◆ Tarefa: Quantas linhas abaixo contêm a palavra "should"? Conte-as e responda apenas com o número.

═════ Dados fornecidos ═════

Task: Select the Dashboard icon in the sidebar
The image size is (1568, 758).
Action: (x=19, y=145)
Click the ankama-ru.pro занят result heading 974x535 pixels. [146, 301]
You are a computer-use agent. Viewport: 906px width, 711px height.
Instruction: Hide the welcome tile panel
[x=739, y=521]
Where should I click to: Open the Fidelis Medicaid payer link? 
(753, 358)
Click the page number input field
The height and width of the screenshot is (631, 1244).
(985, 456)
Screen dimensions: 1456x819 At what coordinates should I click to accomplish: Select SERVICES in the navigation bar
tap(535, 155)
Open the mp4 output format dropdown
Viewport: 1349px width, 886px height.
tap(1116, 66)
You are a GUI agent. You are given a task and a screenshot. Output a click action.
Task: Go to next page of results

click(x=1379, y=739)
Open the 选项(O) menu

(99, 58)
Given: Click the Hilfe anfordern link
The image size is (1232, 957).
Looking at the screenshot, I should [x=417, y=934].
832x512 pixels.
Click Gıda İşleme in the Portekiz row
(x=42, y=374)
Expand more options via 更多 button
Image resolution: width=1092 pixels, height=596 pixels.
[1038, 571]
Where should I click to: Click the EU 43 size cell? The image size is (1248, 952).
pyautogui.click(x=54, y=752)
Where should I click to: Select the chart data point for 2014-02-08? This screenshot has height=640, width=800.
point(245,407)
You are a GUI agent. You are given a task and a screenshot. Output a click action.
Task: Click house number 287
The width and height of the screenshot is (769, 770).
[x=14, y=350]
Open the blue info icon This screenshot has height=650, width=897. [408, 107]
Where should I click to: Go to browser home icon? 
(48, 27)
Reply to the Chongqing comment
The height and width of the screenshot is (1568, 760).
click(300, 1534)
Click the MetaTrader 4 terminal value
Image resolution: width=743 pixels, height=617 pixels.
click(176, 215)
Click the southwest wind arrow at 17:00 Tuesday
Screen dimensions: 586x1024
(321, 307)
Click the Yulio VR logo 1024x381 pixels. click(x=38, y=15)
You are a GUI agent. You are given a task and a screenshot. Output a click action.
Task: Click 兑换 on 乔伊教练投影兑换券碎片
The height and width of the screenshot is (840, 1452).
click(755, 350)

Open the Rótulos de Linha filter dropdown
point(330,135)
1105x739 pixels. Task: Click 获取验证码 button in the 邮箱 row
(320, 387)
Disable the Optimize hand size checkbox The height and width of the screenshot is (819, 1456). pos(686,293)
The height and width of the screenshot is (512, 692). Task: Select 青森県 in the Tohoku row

═════

◆ Resposta completa: 6